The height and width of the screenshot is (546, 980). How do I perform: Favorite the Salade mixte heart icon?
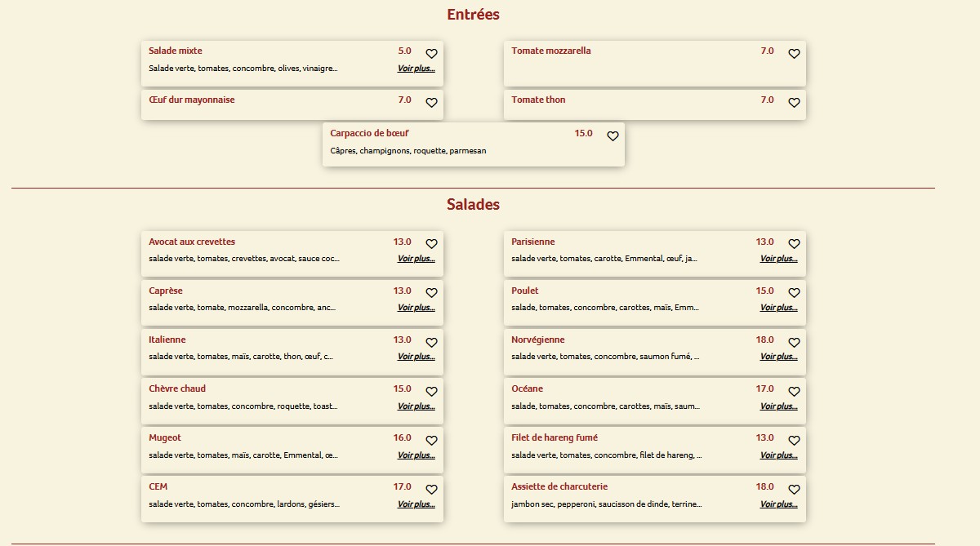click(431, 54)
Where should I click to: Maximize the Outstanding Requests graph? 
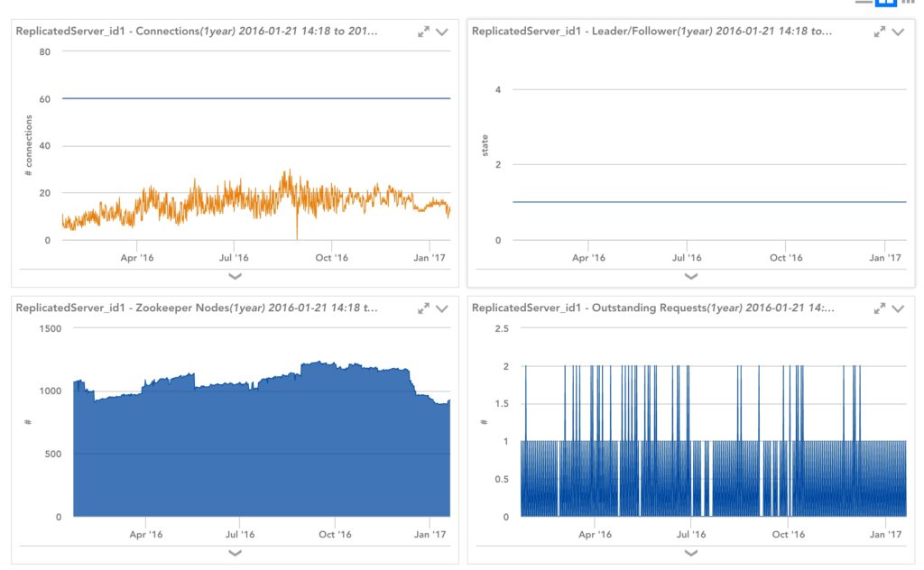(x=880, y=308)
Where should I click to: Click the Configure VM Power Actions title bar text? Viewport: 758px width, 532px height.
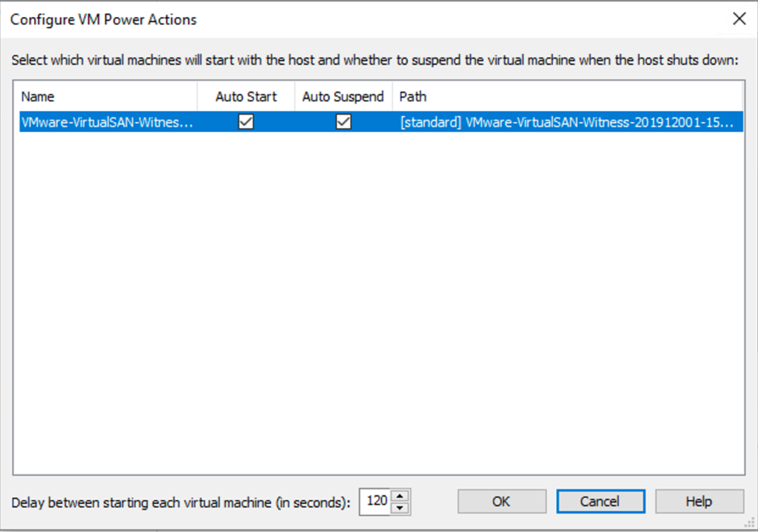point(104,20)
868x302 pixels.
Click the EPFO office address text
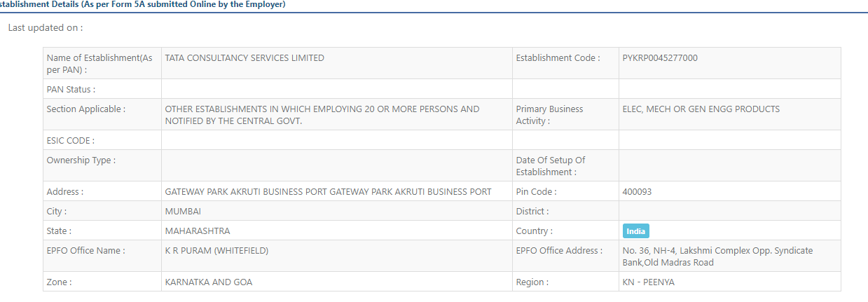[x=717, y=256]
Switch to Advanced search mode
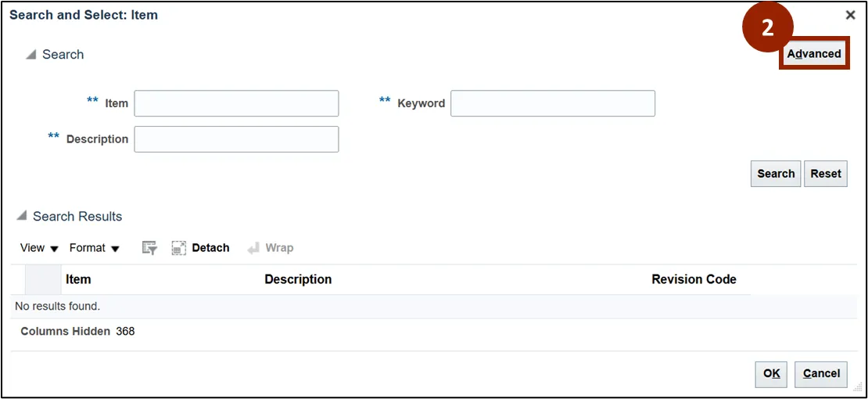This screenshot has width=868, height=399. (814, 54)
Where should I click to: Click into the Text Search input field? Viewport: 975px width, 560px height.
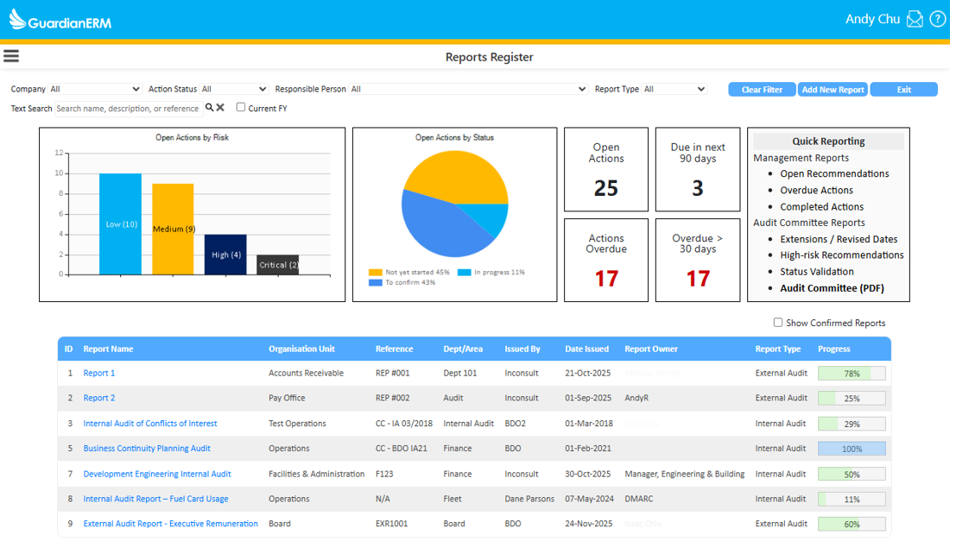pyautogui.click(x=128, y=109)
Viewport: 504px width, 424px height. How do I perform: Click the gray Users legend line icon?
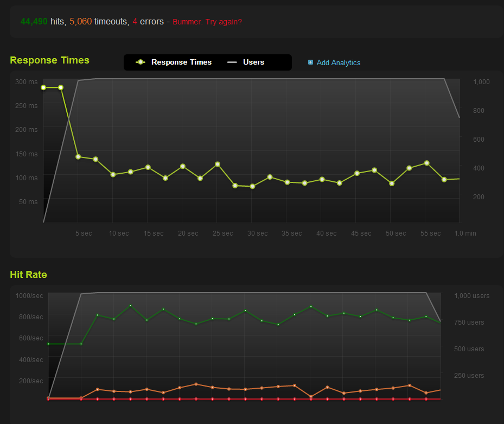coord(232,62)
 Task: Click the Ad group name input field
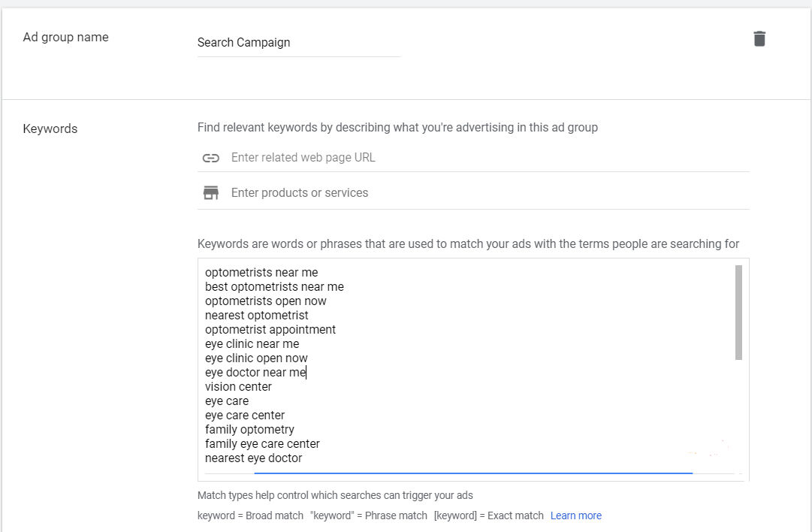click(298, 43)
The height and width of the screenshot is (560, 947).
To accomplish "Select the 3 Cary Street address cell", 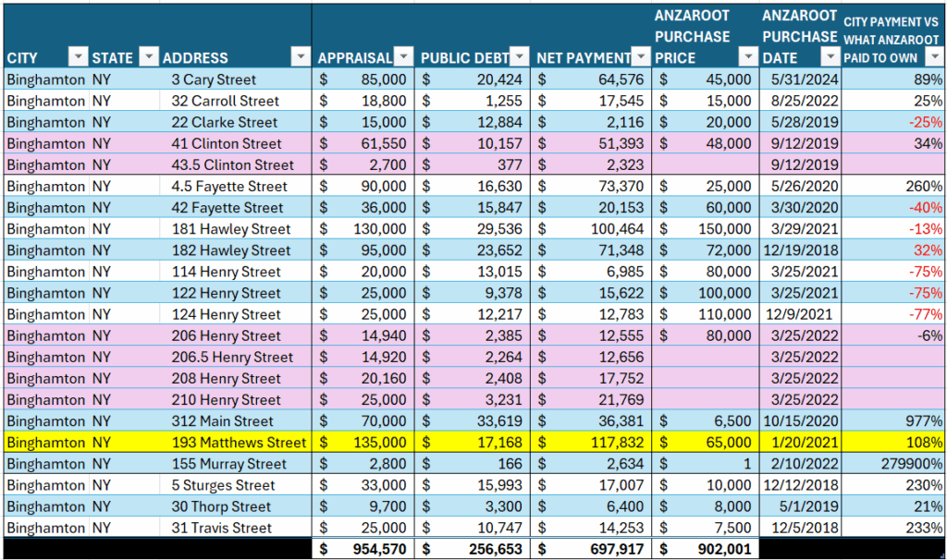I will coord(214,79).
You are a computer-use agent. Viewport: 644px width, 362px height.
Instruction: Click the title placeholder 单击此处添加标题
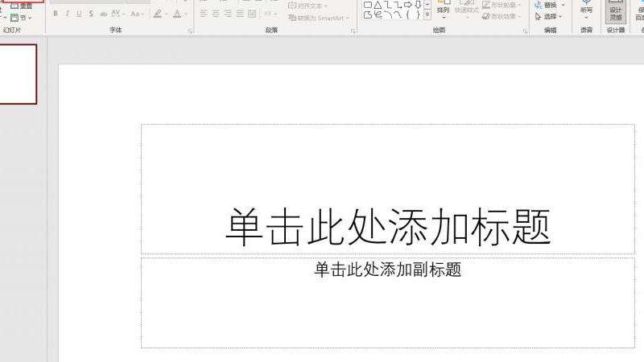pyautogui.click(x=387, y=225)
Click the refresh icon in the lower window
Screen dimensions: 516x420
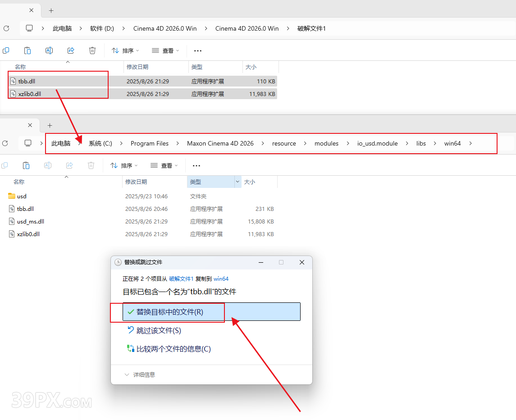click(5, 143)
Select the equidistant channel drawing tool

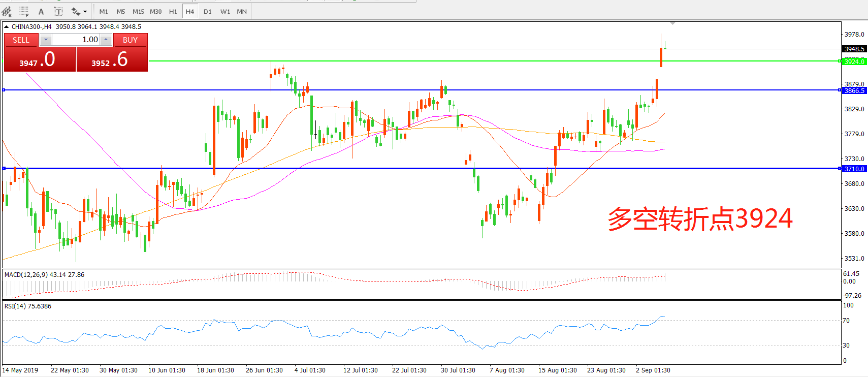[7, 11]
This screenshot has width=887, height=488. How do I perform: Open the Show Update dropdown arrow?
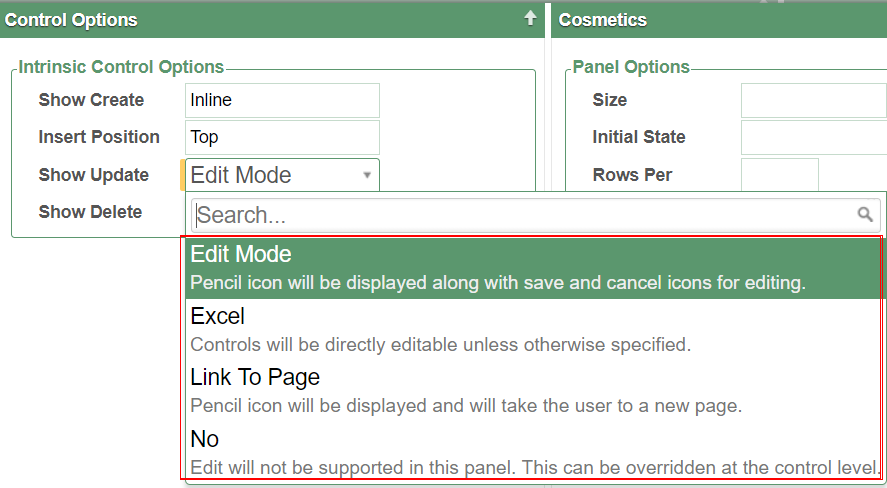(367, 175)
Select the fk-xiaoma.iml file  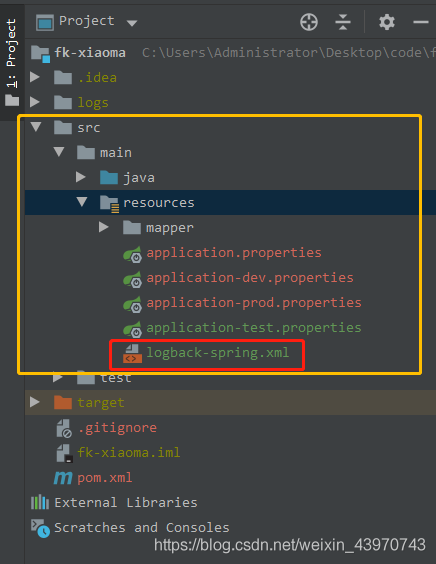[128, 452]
===============
**What is expected:** Starting at the line with "Where should I click to: Click the" in the entries above, write out every line exactly until the line with "The height and width of the screenshot is (560, 947)." has been written. Include no pictures and nothing more.

**Written response:**
Where should I click to: Click the Configure VM Power Actions title bar text? Viewport: 758px width, 532px height.
point(104,20)
868x302 pixels.
Click the EPFO office address text
[x=717, y=256]
Switch to Advanced search mode
This screenshot has width=868, height=399. (814, 54)
Where should I click to: Click into the Text Search input field? Viewport: 975px width, 560px height.
pyautogui.click(x=128, y=109)
Viewport: 504px width, 424px height. How do I perform: Click the gray Users legend line icon?
coord(232,62)
 Task: Click the Ad group name input field
click(298, 43)
The height and width of the screenshot is (560, 947).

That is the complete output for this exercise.